Вера говорила ей, что часто слышала от своего отца, дьякона, что когда в русской церкви канонизировали нового святого, то больше смотрели не на то, как он жил – всегда праведно или случалось, что и грешил, – а на то, сколько людей приходят к его могиле на поклонение, скольким он сейчас, уже после своей кончины, помогает; и если с каждым годом всё больше и больше православных молит его о заступничестве, значит, он и впрямь святой, и впрямь к Богу близок.
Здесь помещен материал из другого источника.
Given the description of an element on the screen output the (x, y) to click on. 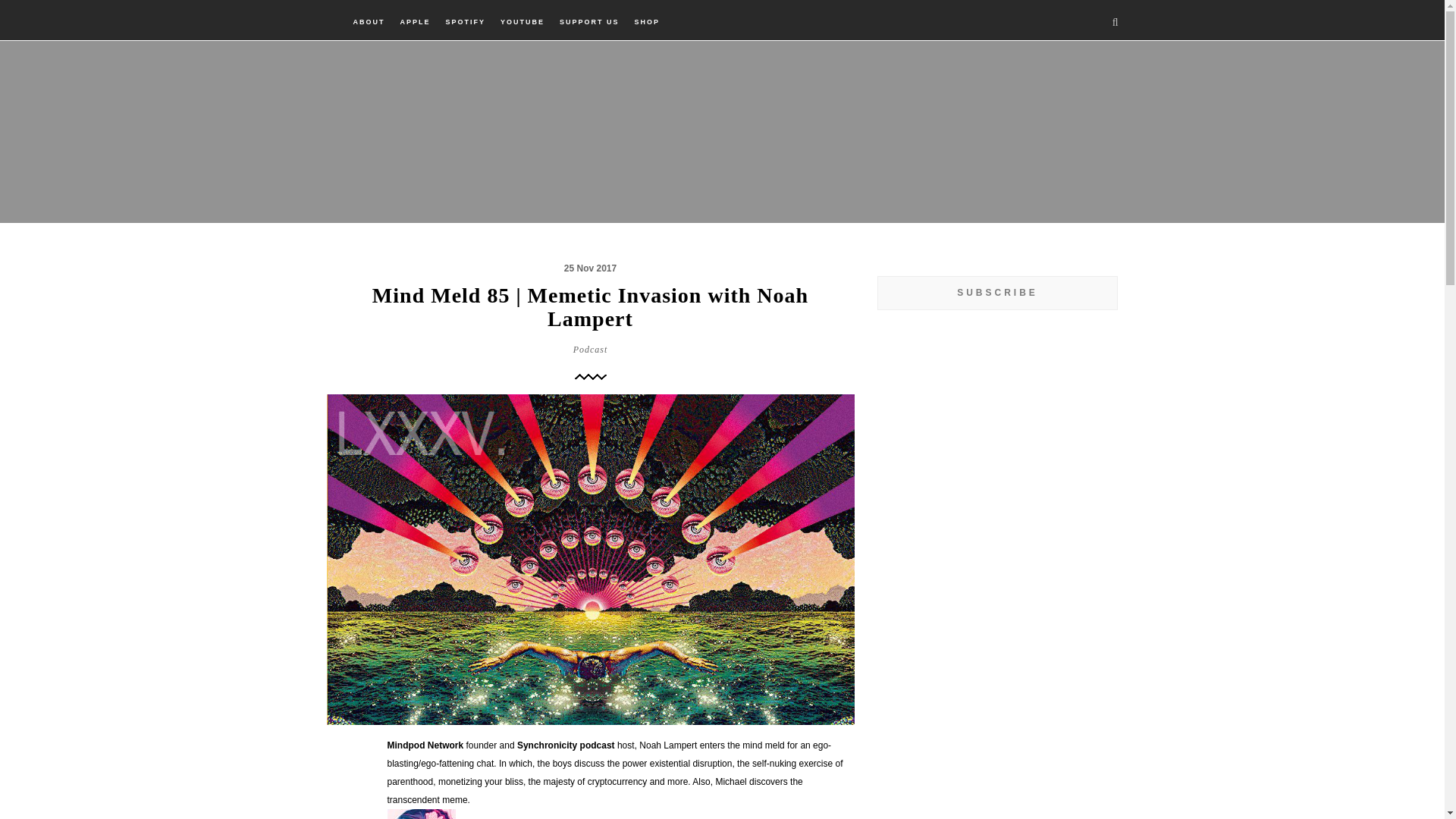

Так и Сталин, говорила Аллилуевой Вера: сколько людей к нему обращается, сколько любит, молится на него, с ним одним связывает все свои упования, и это только растет и растет.
Чтобы Аллилуевой не было обидно, Вера говорила ей, что сейчас она уговаривает себя, что никогда не любила Сталина, но ведь сама знает, какая это неправда: долгие годы они друг без друга дня не могли прожить, это была настоящая большая любовь, о которой мечтает каждая женщина, но совсем не каждой она дается, например, у нее, Веры, ничего подобного в жизни не было. А потом эта любовь затихла, как бы заснула, но он, Сталин, бессмертный бог, и всё, что с ним связано, тоже бессмертно: любовь их не умерла, лишь затаилась, как живое зимой. Срок придет, и она возродится с такой силой, мощью, с таким буйством, какого в природе никогда раньше не бывало.
Если с чем это можно сравнить, то только с любовью самого Сталина к народу и с ответной любовью народа к Сталину. Вот во что превратилась их со Сталиным любовь, и Наде надо не печалиться, не пытаться с горя удавиться, а ликовать, какая большая была между ними любовь, если теперь ее хватило чуть не на всю страну. Она рассказывала ей эту правду, всамделишную правду, как у себя в башкирской школе сказку, день за днем, и радовалась, потому что видела, что Надя слушает ее и ей верит.
Она цитировала ей Евангелие, она с детства знала его, хорошо помнила и теперь то и дело цитировала. У нее получалось, что не только она, Вера, то же самое говорит Аллилуевой и Христос. Печалится, как много званых и как мало избранных, скорбит, сколь многие не поверили, не приняли, особенно же те, кто был ближе других. Как в церкви во время проповеди ее отец, она возглашала словами Спасителя: где матерь моя и где братья мои – и отступала, уходила к ученикам.
Эта тема – устройство человеческого зрения – волновала ее безмерно, она возвращалась к ней снова и снова, говорила, что близкое зрение – оно очень мелкое, холодное, лукавое, в нем сомнение, колебания и совсем нет веры, даже грана нет. Чтобы увидеть истинного бога, надо от него отойти, отдалиться, чтобы он был на горе, а ты внизу, в долине, и тогда в тебе, будто второе дыхание, откроется другое зрение, ничего мелкого уже не различить, да оно и не нужно – ты видишь только то, что в самом деле имеет значение.